The thirteen-minute plus “Ryujin” has a piano bit that wouldn’t be out of place on a Gary Brooker-Procol Harum tune from their Home or Broken Barricades albums. But then it evolves into (what just has to be) an homage to the great band Can during their Ege Bamyasi period. This is dense funky rhythmic music with vocals that recall the whispers of Damo Suzuki as he warns us are all that we are “losing Vitamin C.”  This song simply swirls in the cosmos…until, of course, it crashes down to Earth with a bluesy guitar and organ duet that could be mistaken for an early (post Syd) Pink Floyd instrumental ride.

Yet another tangential bit of history: I’m a literature guy, and there’s a passage in Twain’s Huck Finn that I missed for years and years.
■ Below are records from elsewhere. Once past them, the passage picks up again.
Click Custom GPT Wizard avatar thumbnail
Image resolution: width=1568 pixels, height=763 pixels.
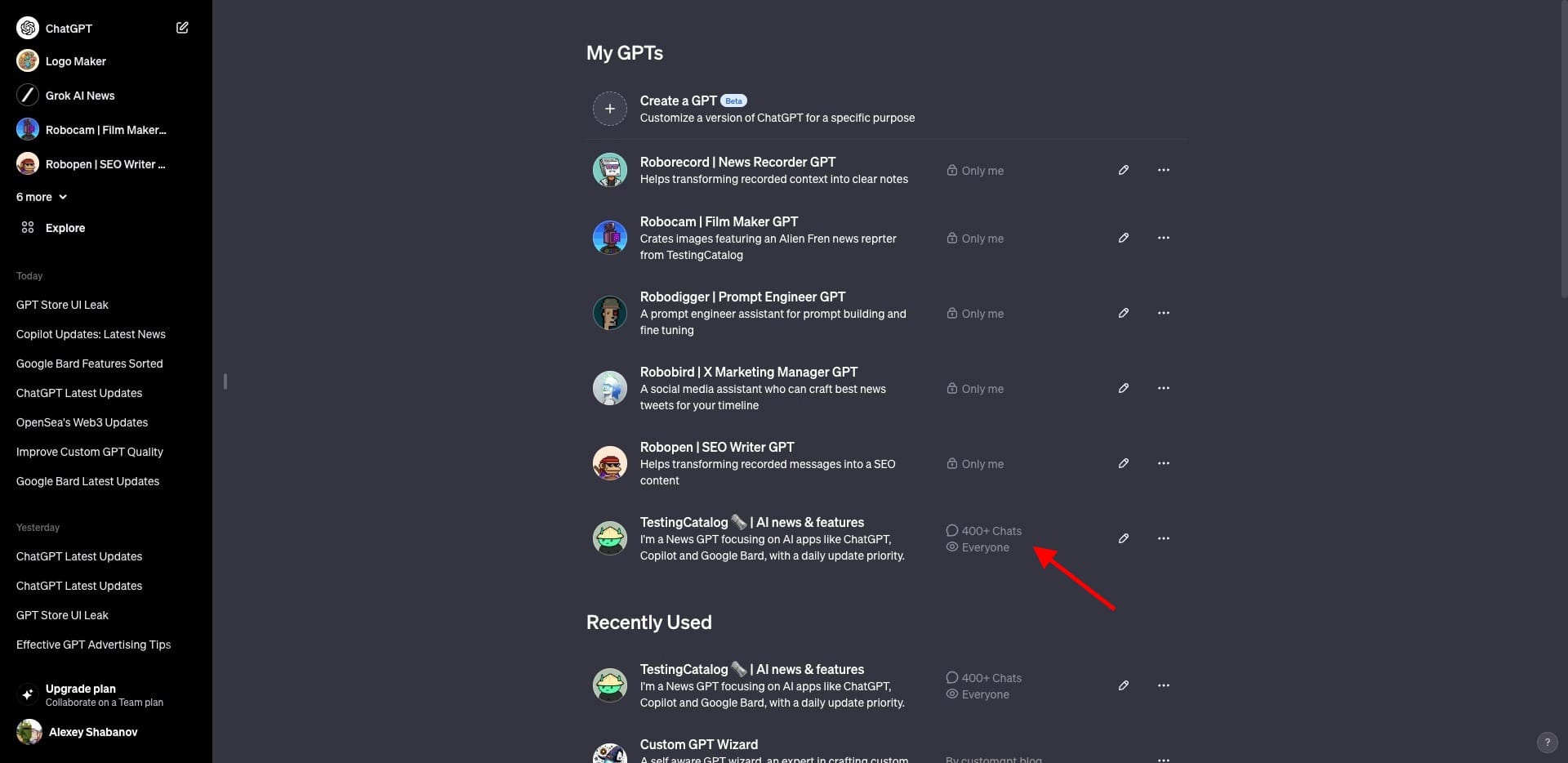pos(609,753)
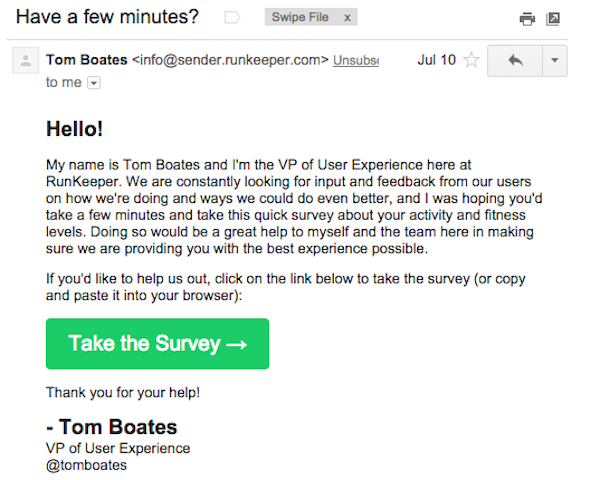Click the '- Tom Boates' signature name
The width and height of the screenshot is (600, 480).
click(111, 428)
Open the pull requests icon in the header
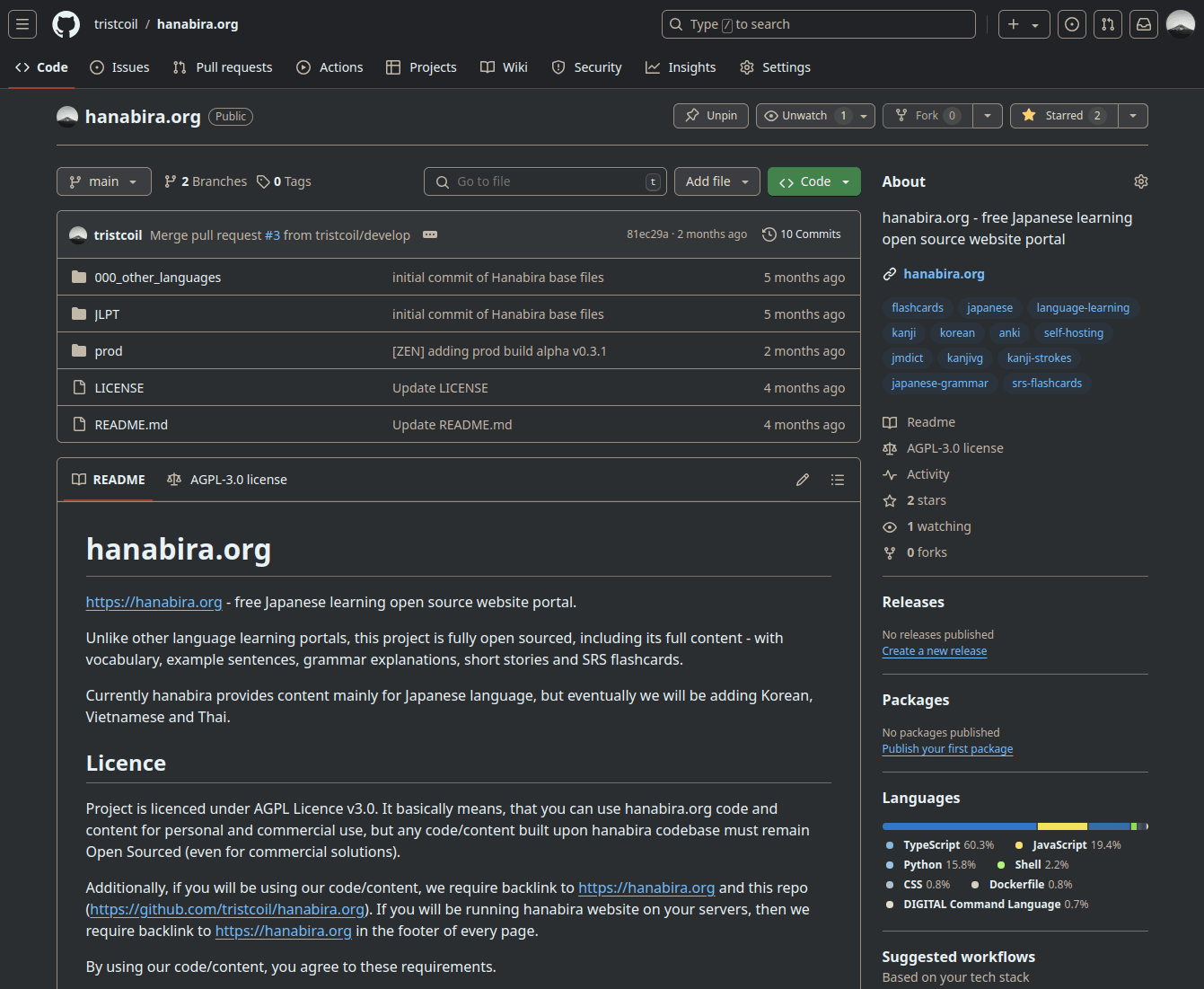Viewport: 1204px width, 989px height. click(x=1107, y=24)
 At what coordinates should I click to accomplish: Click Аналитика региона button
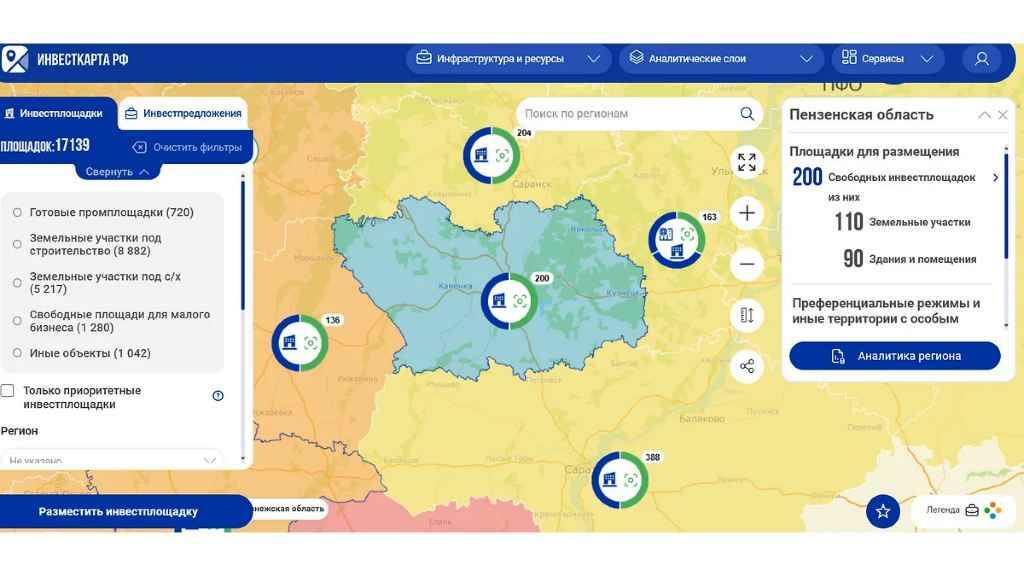[895, 356]
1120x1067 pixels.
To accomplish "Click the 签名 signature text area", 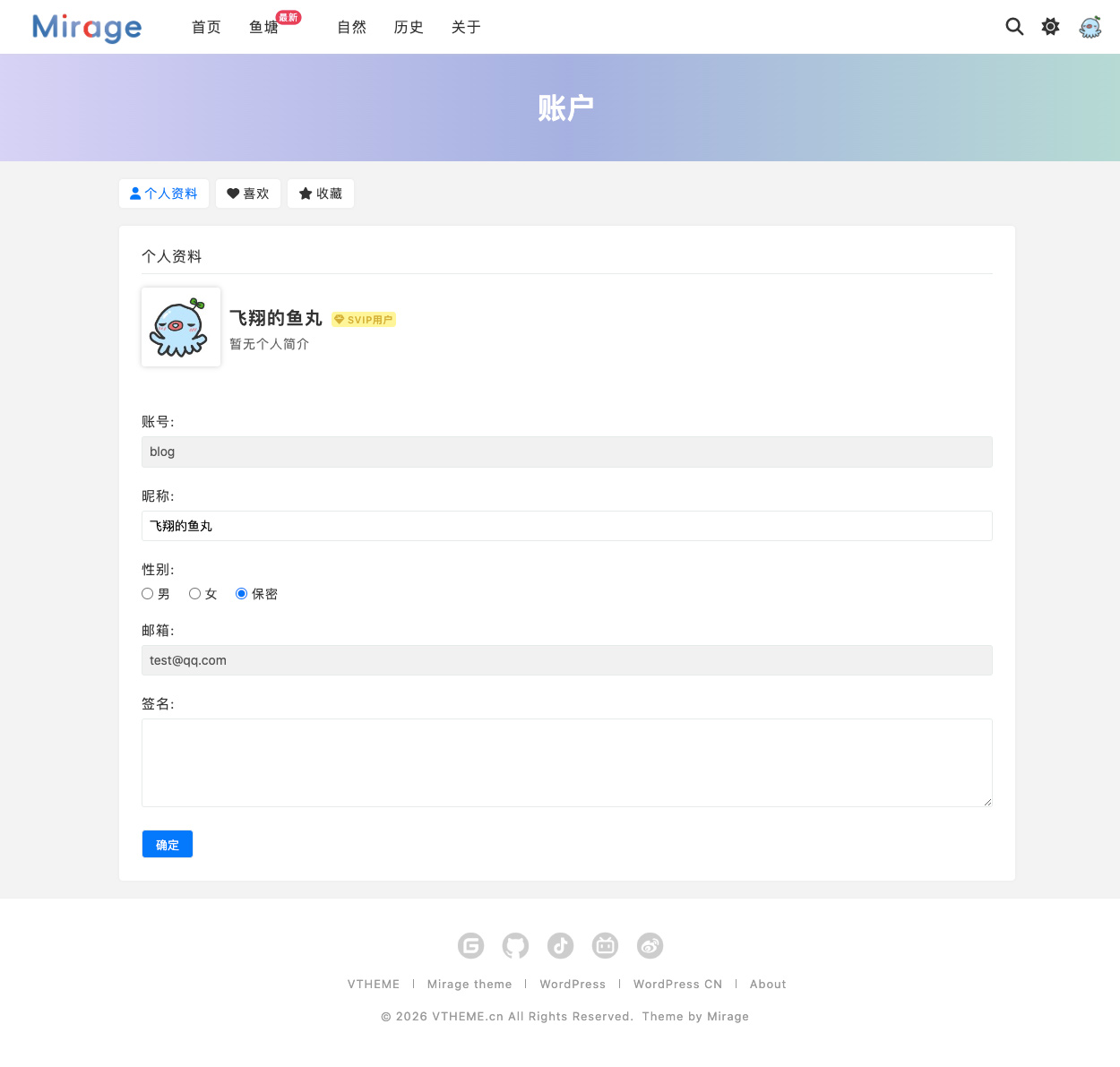I will [566, 762].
But Shelley Fisher Fishkin (in her book Was Huck Black?) explains the importance of The Widow Douglas’ complaint about the “victuals,” although Huck says, “there warn’t really anything the matter with them—that is, nothing only everything was cooked by itself.” But then our Huckleberry explains, “In a barrel of odds and ends it is different; things get mixed up, and the juice kind of swaps around, and things go better.”

And that’s exactly what this album does, like much of the great music of the late 60’s and early 70’s, it simply “kind of swaps around,” and because of that, “things go better.”

Mark Twain understood the beauty of America’s cookbook.

That said, and because this is just a rock ‘n’ roll record, let’s just say the next song’s title, “Baby Callin’ Me” surely sounds like an exercise in blues, ala Alvin Lee and Ten Years After. But, truly, the acoustic intro is a dead ringer for early Genesis, say the guitar intro to “Stagnation” from Trespass. Sure, the tune extends itself into a languid blues, but to (almost as I am wont to do) quote Jerry Lee Lewis, There’s a whole lot of swapping goin’ on.  

And that’s why these VINYL victuals taste so good.

But the original album had almost twenty minutes more of bliss. “Cosmic Green” rambles through the electronic universe a bit, and it’s a universe that rewards patient eardrums. Of course, there will always be blues in space, what with stars going nova and all of that. It’s a universal constant in astrophysics: E=MC2 and the blues. And this epic rocks with cosmic blues with a funhouse deep laugh at a distorted mirror. After a bit of space wandering, blistering guitar leads vie with keyboards for intense melodic supremacy.  As I said, beauty is in in the eardrum of the beholder. And for those of us who raised concert lighters to all musical things of 1972, this may well be some sort of euphoric listen.

And, by the way, that Laser’s Edge review of Aragon’s album is correct: But it’s solid neo-prog album, while this, even though recorded years after the event, is the real and very beautiful deal.

As stated, Drag City, in order to sweeten the pot, so to say, has included the bonus of a twenty-two minutes of a tune called, appropriately, “Long Jamming.” And its title reveals all: The song is a full-throttle lump of heavy cosmic rock. It is an intense journey, well worth the price of a ticket; however, it does lack the dramatic construct of the album’s actual epic and quite heavenly closer, “Cosmic Green.”

But who’s complaining? This band gives color to an old museum. It frees the animals from an antiquated zoo. It makes an old prog guy feel like a much younger prog guy; and, ultimately, it swaps around all the musical victuals, and when that happens, as Huck Finn tells us, with years and years of Mark Twain’s universal wisdom, “things” (even with a Japanese prog band’s record), indeed, just “go better.”